Essendo una fonte non rinnovabile dipendente dalla grandezza e dal grado di sfruttamento dei singoli giacimenti, il petrolio ha di per sé una durata limitata nel tempo. Su questo tema, sono stati versati fiumi di inchiostro ed abbondano tanto gli scritti che tendono a lanciare pesanti allarmi su una prossima fine del petrolio tanto quelli che ne prevedono una sua durata ancora per molto tempo. Questa varietà enorme di interpretazioni é causata da una difficoltà oggettiva: stabilire quanto petrolio é rimasto, stabilire l’entità delle riserve e dei giacimenti. Quello che sappiamo é che fino al 2005, l’uomo ha consumato 1'000 miliardi di barili di petrolio e che la domanda petrolifera é prevista in crescita nei prossimi anni, anche se la congiuntura economica di recessione ha calmierato la richiesta nel corso del 2009. Le dichiarazioni attuali sulle riserve petrolifere non sono attendibili in quanto paesi come l’Arabia Saudita, l’Iran, l’Iraq e la Russia non forniscono alcun dato sullo stato attuale di sfruttamento dei pozzi esistenti né sulla capacità e sulle riserve di quelli appena scoperti. In ogni caso, le maggiori riserve di petrolio “convenzionale” (quello cioè presente nei classici giacimenti del sottosuolo terrestre) dovrebbero risiedere in Arabia Saudita per il 23%, Iran 12%, Iraq 10%, Kuwait, Russia, Stati Uniti. Ciò che possiamo fare, é adottare delle ipotesi ragionevoli e delle stime che considerano anche una non nota percentuale di nuovi giacimenti da scoprire, di nuove tipologie di petrolio da sfruttare e di un migliore sfruttamento degli attuali giacimenti che spesso utilizzano tecnologie obsolete. Anche facendo ciò, le stime delle riserve in giacimenti esistenti e in quelli da scoprire oscilla tra i 1'000 miliardi di barili nei casi più pessimistici e i 10'000 nei casi più ottimistici. In termini di durata, ciò vuol dire che, basandosi sulla produzione attuale, il petrolio si esaurirà tra 30 anni nel caso consideriamo le stime più conservative e 300 anni nel caso di quelle più abbondanti. Se consideriamo però che é previsto un aumento costante della domanda mondiale di petrolio, questi periodi si accorciano a circa 20 anni e 100 anni; un buon compresso che trova molti esperti del settore in accordo é un periodo di durata residua del petrolio tra i 40 e i 50 anni. In ogni caso, é evidente come la principale risorsa energetica del prossimo secolo non sarà il petrolio e, molto probabilmente, non lo sarà nemmeno per una parte di questo secolo.

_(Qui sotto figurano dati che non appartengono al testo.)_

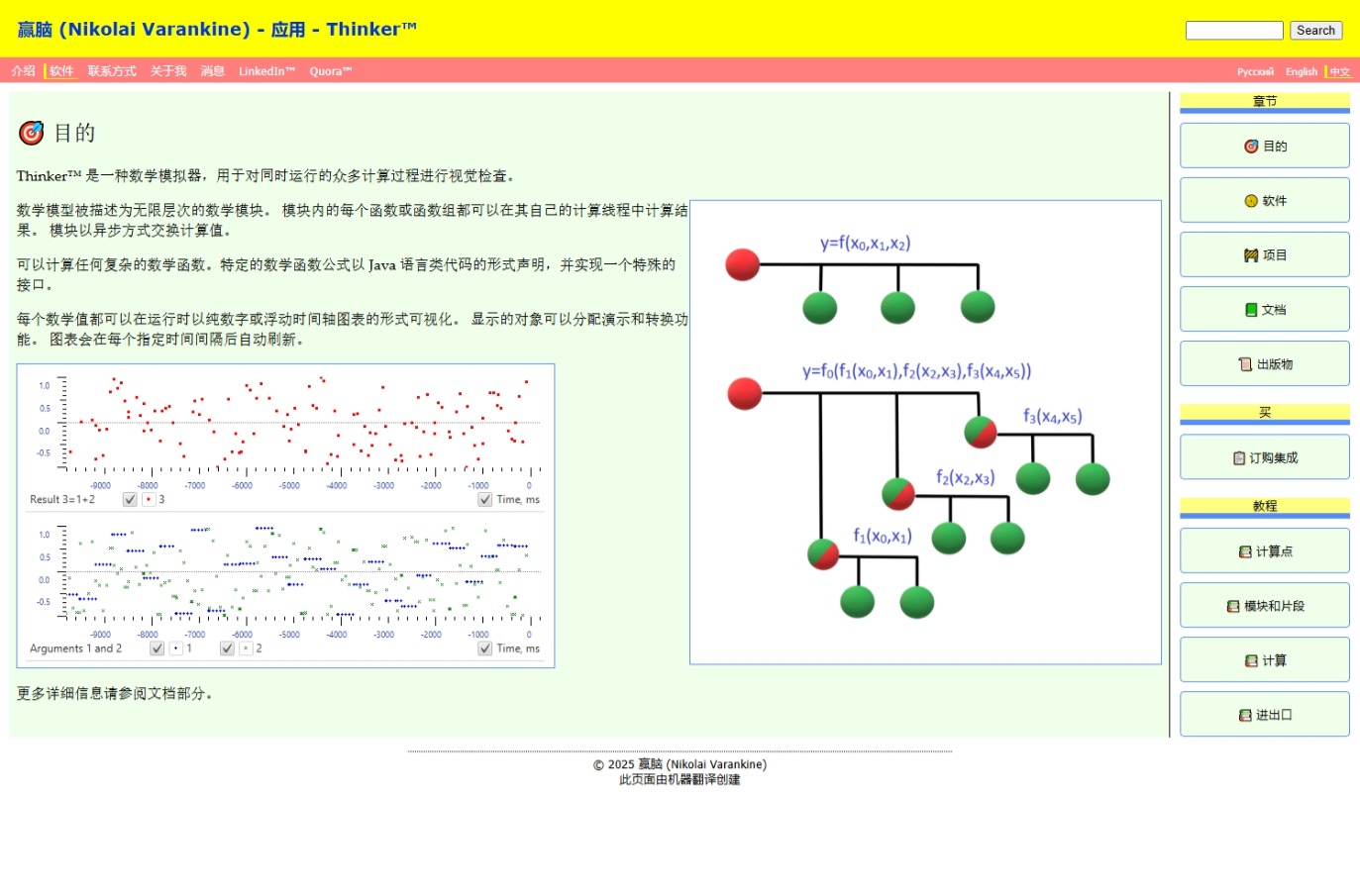Click the red series 3 marker swatch
Image resolution: width=1360 pixels, height=896 pixels.
coord(148,500)
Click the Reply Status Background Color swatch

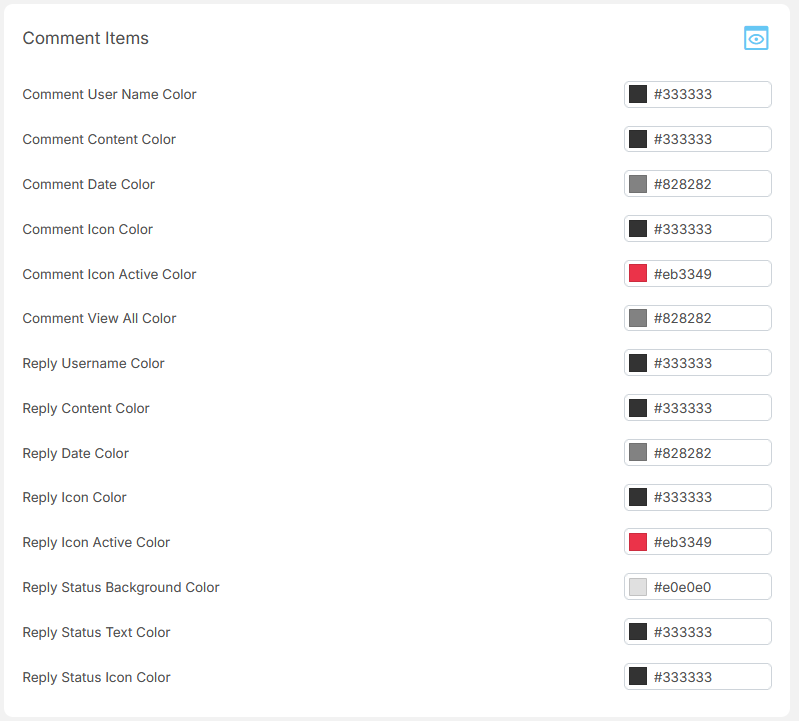pos(638,587)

Connesso a questa tematica, vi é la famosa teoria di Hubbert che prevede un aumento della capacità estrattiva durante la prima parte dello sfruttamento della fonte energetica fino ad un picco di massima produzione ed una successiva graduale decrescita corrispondente al momento in cui si é estratta più della metà della fonte energetica disponibile (ed in questa fase si assisterebbe ad un graduale aumento del prezzo di base della risorsa). Questa teoria, scandita in successive fasi, prevede dunque una presenza di un picco di produzione massima (il celeberrimo “picco di Hubbert”) oltre il quale non è tecnicamente ed economicamente possibile andare.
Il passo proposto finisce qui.